Halazun K J, Mathur A K, Rana A A, Massie A B, Mohan S, Patzer R E, Wedd J P, Samstein B, Subramanian R M, Campos B D, Knechtle S J
Division of Liver Transplantation and Hepatobiliary Surgery, Department of Surgery, Weill Cornell Medical College, New York, NY.
Department of Surgery and Division of Transplant Surgery, Mayo Clinic Arizona, Phoenix, AZ.
Am J Transplant. 2016 Jan;16(1):137-42. doi: 10.1111/ajt.13500. Epub 2015 Nov 12.
Allocation policies for liver transplantation underwent significant changes in June 2013 with the introduction of Share 35. We aimed to examine the effect of Share 35 on regional variation in posttransplant outcomes. We examined two patient groups from the United Network for Organ Sharing dataset; a pre-Share 35 group composed of patients transplanted between June 17, 2012, and June 17, 2013 (n = 5523), and a post-Share group composed of patients transplanted between June 18, 2013, and June 18, 2014 (n = 5815). We used Kaplan-Meier and Cox multivariable analyses to compare survival. There were significant increases in allocation Model for End-stage Liver Disease (MELD) scores, laboratory MELD scores, and proportions of patients in the intensive care unit and on mechanical, ventilated, or organ-perfusion support at transplant post-Share 35. We also observed a significant increase in donor risk index in this group. We found no difference on a national level in survival between patients transplanted pre-Share 35 and post-Share 35 (p = 0.987). Regionally, however, posttransplantation survival was significantly worse in the post-Share 35 patients in regions 4 and 10 (p = 0.008 and p = 0.04), with no significant differences in the remaining regions. These results suggest that Share 35 has been associated with transplanting "sicker patients" with higher MELD scores, and although no difference in survival is observed on a national level, outcomes appear to be concerning in some regions.

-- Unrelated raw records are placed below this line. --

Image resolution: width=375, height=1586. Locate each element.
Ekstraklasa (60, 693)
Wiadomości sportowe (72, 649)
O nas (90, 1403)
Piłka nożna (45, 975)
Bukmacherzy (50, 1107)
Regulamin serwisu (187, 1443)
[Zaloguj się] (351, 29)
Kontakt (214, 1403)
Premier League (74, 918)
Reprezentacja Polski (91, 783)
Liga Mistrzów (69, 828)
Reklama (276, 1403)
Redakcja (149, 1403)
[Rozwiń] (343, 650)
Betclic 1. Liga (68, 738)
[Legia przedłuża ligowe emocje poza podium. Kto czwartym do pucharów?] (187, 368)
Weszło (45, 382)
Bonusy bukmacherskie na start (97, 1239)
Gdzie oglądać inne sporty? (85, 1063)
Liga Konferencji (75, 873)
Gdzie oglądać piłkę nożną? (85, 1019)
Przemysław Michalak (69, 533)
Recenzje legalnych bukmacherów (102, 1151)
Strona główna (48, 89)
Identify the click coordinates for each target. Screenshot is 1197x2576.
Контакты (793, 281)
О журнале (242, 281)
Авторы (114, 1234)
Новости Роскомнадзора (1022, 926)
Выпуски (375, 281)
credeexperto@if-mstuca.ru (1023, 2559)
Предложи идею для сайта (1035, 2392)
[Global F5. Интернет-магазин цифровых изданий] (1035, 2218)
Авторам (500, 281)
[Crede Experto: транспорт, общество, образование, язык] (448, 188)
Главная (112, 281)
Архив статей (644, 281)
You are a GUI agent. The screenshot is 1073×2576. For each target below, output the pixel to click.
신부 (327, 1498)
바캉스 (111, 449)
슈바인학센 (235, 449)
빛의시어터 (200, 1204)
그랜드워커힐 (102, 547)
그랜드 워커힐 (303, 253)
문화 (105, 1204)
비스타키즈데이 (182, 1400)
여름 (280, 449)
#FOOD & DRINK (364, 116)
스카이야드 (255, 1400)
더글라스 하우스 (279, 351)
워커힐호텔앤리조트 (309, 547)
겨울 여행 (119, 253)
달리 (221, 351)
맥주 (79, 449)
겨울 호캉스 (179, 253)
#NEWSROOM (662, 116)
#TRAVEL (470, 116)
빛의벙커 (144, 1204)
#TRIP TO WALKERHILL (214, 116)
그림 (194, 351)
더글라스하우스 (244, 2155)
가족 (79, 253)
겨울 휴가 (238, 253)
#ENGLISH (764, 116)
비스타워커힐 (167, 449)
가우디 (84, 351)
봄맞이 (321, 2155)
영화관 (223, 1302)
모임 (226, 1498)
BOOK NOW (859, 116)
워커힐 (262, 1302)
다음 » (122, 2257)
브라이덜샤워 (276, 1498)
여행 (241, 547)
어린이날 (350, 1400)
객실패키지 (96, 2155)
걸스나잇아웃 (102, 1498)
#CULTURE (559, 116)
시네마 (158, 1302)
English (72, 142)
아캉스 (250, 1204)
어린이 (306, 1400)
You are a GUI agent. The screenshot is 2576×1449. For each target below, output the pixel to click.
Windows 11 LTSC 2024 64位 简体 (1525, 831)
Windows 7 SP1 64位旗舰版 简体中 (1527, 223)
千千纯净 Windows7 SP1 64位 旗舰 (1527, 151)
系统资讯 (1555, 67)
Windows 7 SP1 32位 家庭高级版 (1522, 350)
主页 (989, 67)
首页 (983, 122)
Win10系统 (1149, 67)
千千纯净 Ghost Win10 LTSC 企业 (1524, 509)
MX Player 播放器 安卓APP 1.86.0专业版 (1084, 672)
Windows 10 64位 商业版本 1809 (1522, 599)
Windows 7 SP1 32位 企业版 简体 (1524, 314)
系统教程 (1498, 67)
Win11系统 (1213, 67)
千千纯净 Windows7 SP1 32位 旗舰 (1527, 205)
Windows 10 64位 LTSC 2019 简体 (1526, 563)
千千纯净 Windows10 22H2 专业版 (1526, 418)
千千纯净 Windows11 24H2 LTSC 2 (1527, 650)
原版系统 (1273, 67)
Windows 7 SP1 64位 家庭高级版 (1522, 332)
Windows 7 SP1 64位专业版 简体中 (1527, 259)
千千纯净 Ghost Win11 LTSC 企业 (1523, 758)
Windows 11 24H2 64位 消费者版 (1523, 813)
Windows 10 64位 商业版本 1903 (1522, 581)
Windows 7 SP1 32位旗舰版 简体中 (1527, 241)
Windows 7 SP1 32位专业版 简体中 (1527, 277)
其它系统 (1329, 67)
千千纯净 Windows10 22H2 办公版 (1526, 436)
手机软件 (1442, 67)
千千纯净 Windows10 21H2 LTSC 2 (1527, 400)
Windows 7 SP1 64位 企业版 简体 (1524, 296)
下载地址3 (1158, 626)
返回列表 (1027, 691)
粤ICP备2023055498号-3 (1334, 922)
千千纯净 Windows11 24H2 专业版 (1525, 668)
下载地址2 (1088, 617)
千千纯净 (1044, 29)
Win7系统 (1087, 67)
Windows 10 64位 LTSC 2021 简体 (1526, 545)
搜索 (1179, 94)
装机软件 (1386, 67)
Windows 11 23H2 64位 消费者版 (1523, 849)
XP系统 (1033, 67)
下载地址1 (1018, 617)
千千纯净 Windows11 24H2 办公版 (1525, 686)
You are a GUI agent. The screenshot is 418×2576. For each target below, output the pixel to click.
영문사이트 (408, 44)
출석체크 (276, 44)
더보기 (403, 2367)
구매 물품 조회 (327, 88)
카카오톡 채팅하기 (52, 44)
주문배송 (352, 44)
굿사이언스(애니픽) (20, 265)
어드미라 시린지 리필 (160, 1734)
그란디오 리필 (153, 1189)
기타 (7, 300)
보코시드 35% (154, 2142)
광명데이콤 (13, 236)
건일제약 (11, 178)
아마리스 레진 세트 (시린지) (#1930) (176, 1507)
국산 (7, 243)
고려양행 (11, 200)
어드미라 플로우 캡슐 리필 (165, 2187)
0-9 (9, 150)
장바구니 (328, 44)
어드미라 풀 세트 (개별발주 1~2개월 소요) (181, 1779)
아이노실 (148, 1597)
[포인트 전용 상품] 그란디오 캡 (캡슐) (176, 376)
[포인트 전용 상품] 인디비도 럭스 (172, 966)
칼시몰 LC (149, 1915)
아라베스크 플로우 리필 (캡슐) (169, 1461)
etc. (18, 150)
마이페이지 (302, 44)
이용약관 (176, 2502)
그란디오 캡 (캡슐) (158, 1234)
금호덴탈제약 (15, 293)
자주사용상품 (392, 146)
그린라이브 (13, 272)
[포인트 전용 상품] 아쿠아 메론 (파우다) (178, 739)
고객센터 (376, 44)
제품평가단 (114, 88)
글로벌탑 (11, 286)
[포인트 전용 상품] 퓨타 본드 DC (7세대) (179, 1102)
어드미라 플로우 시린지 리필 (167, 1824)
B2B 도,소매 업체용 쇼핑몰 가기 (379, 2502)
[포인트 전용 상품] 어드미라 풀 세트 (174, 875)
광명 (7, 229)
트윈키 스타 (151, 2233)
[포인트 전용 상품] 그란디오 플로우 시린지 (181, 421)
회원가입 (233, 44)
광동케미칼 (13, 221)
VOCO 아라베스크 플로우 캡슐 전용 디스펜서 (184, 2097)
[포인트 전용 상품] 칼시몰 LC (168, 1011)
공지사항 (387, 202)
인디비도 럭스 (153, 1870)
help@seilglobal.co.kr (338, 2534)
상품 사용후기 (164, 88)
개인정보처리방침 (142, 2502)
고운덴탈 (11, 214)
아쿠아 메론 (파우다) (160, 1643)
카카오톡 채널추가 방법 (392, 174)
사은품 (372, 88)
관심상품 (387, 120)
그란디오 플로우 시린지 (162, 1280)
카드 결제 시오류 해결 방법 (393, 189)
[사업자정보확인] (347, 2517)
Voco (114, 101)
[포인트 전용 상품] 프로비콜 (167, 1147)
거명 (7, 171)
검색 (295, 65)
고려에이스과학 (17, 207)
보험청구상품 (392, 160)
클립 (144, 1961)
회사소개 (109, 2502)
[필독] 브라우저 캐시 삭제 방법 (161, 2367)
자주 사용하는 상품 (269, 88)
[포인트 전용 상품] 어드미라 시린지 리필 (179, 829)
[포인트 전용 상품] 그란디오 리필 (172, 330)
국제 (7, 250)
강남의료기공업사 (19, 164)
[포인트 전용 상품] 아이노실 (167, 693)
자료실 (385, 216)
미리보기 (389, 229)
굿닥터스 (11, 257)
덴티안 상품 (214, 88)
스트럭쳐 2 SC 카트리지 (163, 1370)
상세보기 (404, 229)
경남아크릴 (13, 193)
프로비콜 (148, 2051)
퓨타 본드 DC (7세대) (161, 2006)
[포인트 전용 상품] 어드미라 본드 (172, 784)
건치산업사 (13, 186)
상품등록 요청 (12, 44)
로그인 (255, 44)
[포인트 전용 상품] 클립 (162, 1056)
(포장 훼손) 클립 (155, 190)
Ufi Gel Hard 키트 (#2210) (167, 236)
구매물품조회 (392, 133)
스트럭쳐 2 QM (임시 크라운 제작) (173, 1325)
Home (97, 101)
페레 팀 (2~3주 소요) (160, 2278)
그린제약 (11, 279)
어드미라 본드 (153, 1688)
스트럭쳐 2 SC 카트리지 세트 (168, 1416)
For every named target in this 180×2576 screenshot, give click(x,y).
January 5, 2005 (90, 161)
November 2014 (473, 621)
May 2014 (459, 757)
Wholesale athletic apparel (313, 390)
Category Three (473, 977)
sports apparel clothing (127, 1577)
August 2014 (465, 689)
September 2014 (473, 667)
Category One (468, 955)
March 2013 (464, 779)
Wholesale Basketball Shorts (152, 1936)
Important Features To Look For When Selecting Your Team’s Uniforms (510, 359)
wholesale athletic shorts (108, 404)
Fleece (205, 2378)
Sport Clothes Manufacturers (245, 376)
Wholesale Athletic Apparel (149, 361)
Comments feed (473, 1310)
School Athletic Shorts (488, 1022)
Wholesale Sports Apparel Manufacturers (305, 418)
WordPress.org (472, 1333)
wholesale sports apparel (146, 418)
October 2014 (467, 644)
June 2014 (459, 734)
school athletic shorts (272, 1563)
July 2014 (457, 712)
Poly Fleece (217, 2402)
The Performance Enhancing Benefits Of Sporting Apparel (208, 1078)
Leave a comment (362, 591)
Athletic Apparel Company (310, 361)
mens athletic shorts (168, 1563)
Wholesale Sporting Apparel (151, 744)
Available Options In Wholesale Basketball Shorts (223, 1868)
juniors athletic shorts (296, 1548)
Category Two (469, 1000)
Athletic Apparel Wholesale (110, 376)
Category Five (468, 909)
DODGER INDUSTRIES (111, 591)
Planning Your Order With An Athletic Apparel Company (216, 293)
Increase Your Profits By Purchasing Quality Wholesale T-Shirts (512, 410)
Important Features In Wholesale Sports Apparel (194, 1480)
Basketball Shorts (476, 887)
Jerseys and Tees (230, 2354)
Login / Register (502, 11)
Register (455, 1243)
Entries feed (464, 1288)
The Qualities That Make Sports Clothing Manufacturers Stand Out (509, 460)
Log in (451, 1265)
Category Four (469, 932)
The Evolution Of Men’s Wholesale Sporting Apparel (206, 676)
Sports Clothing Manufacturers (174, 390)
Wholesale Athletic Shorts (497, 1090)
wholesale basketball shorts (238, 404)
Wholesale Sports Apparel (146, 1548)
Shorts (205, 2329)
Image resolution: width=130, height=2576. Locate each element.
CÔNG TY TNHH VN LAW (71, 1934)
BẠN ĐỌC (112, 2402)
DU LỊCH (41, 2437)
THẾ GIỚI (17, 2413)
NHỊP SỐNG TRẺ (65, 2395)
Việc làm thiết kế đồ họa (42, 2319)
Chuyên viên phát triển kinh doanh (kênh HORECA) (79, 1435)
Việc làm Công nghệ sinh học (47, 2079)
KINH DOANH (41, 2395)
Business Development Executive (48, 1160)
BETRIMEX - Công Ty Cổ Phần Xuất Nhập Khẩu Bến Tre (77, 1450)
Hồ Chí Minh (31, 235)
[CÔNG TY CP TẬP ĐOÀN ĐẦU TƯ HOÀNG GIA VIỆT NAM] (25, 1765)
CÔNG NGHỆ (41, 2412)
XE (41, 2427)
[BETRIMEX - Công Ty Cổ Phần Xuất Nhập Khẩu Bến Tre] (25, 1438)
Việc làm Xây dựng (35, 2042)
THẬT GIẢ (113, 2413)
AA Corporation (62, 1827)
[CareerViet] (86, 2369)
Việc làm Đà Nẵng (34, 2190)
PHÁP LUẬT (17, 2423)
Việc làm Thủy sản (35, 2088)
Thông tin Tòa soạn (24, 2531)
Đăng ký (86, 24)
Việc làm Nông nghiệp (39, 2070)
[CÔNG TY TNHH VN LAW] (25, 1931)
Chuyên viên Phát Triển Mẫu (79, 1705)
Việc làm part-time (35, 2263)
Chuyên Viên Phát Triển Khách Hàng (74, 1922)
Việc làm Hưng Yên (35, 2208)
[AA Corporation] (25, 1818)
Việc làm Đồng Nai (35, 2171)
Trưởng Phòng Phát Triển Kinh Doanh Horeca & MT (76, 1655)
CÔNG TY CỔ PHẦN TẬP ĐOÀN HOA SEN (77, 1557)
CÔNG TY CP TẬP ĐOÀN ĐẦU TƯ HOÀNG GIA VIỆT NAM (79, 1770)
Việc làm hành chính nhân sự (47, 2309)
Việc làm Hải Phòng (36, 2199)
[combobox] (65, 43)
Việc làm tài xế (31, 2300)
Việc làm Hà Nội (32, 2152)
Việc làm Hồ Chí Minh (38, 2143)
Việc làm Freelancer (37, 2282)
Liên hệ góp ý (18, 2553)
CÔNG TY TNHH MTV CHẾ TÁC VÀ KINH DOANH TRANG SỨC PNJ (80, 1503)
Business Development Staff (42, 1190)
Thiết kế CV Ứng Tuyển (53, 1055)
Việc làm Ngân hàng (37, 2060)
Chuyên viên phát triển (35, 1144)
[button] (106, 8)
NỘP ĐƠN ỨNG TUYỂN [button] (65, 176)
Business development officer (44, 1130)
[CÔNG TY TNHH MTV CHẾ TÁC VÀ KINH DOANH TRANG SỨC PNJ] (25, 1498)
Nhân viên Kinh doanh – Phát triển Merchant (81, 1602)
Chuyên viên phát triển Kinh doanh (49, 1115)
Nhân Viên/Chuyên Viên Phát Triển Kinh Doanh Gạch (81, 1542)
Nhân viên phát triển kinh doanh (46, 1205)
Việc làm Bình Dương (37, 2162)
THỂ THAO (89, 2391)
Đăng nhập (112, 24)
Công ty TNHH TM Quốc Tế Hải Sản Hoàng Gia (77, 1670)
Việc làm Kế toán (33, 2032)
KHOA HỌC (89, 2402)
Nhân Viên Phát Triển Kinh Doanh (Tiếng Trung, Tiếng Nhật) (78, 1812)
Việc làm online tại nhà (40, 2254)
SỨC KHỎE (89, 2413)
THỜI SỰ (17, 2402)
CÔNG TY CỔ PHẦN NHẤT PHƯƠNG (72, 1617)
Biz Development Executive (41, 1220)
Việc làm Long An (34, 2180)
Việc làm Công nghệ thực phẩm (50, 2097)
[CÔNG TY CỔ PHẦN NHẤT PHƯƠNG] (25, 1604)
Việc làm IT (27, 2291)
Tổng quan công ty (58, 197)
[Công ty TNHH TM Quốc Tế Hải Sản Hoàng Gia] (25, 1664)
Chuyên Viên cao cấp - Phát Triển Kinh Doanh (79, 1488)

随着2013年6月“共享35”政策的出台,肝移植分配政策发生了重大变化。我们旨在研究“共享35”政策对移植后结局区域差异的影响。我们从器官共享联合网络数据集中选取了两组患者;一组是“共享35”政策实施前的患者,于2012年6月17日至2013年6月17日接受移植(n = 5523),另一组是“共享”政策实施后的患者,于2013年6月18日至2014年6月18日接受移植(n = 5815)。我们使用Kaplan-Meier和Cox多变量分析来比较生存率。在“共享35”政策实施后,移植时终末期肝病模型(MELD)评分、实验室MELD评分以及重症监护病房患者比例和接受机械通气、器官灌注支持患者比例均显著增加。我们还观察到该组供体风险指数显著升高。我们发现,在全国范围内,“共享35”政策实施前和实施后接受移植的患者生存率没有差异(p = 0.987)。然而,在区域层面,第4和第10区“共享35”政策实施后的患者移植后生存率显著更差(p = 0.008和p = 0.04),其余区域无显著差异。这些结果表明,“共享35”政策与移植MELD评分更高的“病情更重的患者”有关,虽然在全国层面未观察到生存率差异,但在某些区域结局似乎令人担忧。